Supreme Court of Wisconsin
Jun 2, 1953
264 Wis. 274 (Wis. 1953)

Opinion

May 7, 1953 —

June 2, 1953.

APPEAL from a judgment of the circuit court for Pierce county: KENNETH S. WHITE, Circuit Judge. Affirmed.

For the appellant there was a brief by Wilcox Sullivan of Eau Claire, and oral argument by Francis J. Wilcox.

For the respondent there was a brief by Doar Knowles of New Richmond, and oral argument by Warren P. Knowles III.


Action by plaintiff Kenneth L. Swanson, administrator of the estate of Anton J. Hanson, deceased, to recover damages arising out of the death of plaintiff's decedent after being struck by the automobile of Fred Thom, defendant's assured. From a judgment entered on the verdict of a jury, defendant appeals.

The accident occurred on December 3, 1950, a Sunday morning. It was not snowing, but some snow was blowing. Anton Hanson, age seventy-six years, was walking on the left side of a country road, going down a steep grade with a high bank on his left and a sharp ravine on the right side of the road. The graveled roadway was icy and covered with three to four inches of snow and there was a single car track.

Joseph Falteisek came around the curve at the top of the hill and started down. He testified that he had been traveling about 30 miles per hour; that as he came over the hill he did not see anything but after he started down he noticed a man in the road about 150 feet from the crest of the hill. He pumped his brakes so he could stop in time, and blew his horn. Hanson was then in the left wheel track, but he was well out of the traveled track when Falteisek stopped his car about 25 feet beyond Hanson to give him a ride. He stopped his car with the left wheels in the right track, making no observation whether there was anyone behind him. He saw Hanson start at an angle across the road; he did not notice him make any observation before starting to come across to the car; he had his head down. When Falteisek stopped his car he noticed the tires lifted the snow and created a kind of cloud of snow behind, the wind blowing it across the road. The Falteisek car was then struck from behind, the damage being at the left rear.

At the time of the accident the Thom car was being driven by Roland Thom, son of the assured, Fred Thom, who sat in the front seat beside him. Fred testified that the road was somewhat slippery but they had no trouble going up the steep hill on their way to church about an hour before. As the car came around the curve and down the hill he judged it was traveling about 30 miles an hour. He noticed the stopped car first. His own car did not slue; it was out of the traveled tracks from the start, on the right-hand side. As Roland swung to the left to go around the other car, Fred noticed Hanson in the center of the road. Hanson's head was not turned toward the Thom car. When Roland applied the brakes he turned the wheel to the right but the car went straight ahead and struck Hanson. Fred judged that the snow turned up by the stopping of the Falteisek car obscured Hanson. There is no evidence that Roland blew his horn at any time. The driver of the Thom car was not a witness at the trial.

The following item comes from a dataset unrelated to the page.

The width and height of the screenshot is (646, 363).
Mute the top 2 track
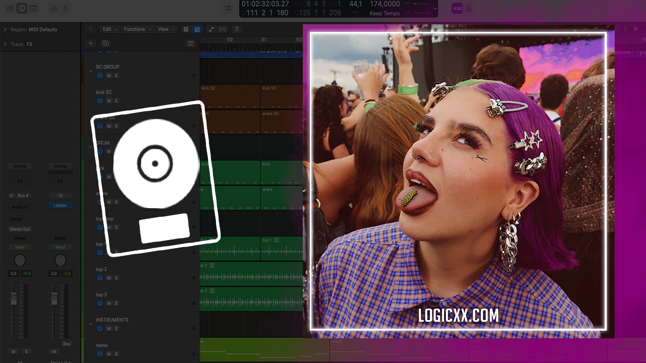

There was also testimony by one Earl Johnson who was driving up from the bottom of the hill. He stated that he saw the Falteisek car pull over to the right and stop and that Hanson had started "right across the road" when he saw the Thom car coming over the hill; that Hanson had probably walked about 12 feet, disappearing behind the Falteisek car, and the Thom car turned to its left and tried to turn right, and then it hit Hanson, throwing him up and out onto the road.

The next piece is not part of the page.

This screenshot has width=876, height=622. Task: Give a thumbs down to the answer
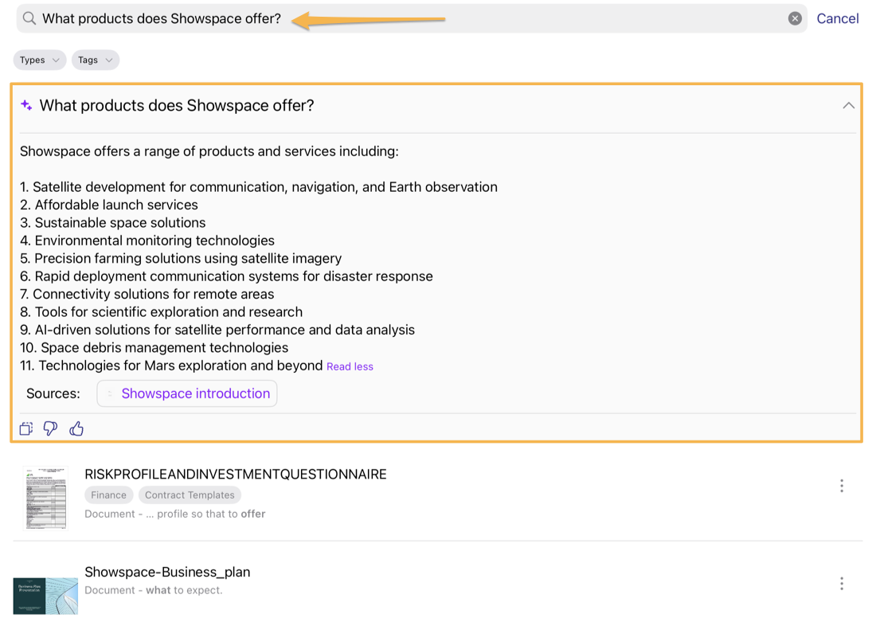50,428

The jury found Falteisek causally negligent as to the position in which he stopped his car on the highway; it found Thom causally negligent as to lookout and management and control; it found Hanson negligent as to his own safety in failing to maintain a proper lookout and in failing to yield the right of way. It attributed 30 per cent of the total negligence to Falteisek, 50 per cent to Thom, and 20 per cent to Hanson. It then awarded $200 for pain and suffering and $4,000 for pecuniary loss suffered by Hanson's children as the result of his death. judgment was entered on the verdict.

Further facts will be stated in the opinion.


Three questions are raised on this appeal: (1) Whether under sec. 331.04, Stats., the personal representative may bring an action in behalf of the relatives for damages due to wrongful death; (2) whether the negligence of the deceased was, as a matter of law, at least as great as that of the two drivers; (3) whether the evidence supports the finding of pecuniary loss to the children of the deceased.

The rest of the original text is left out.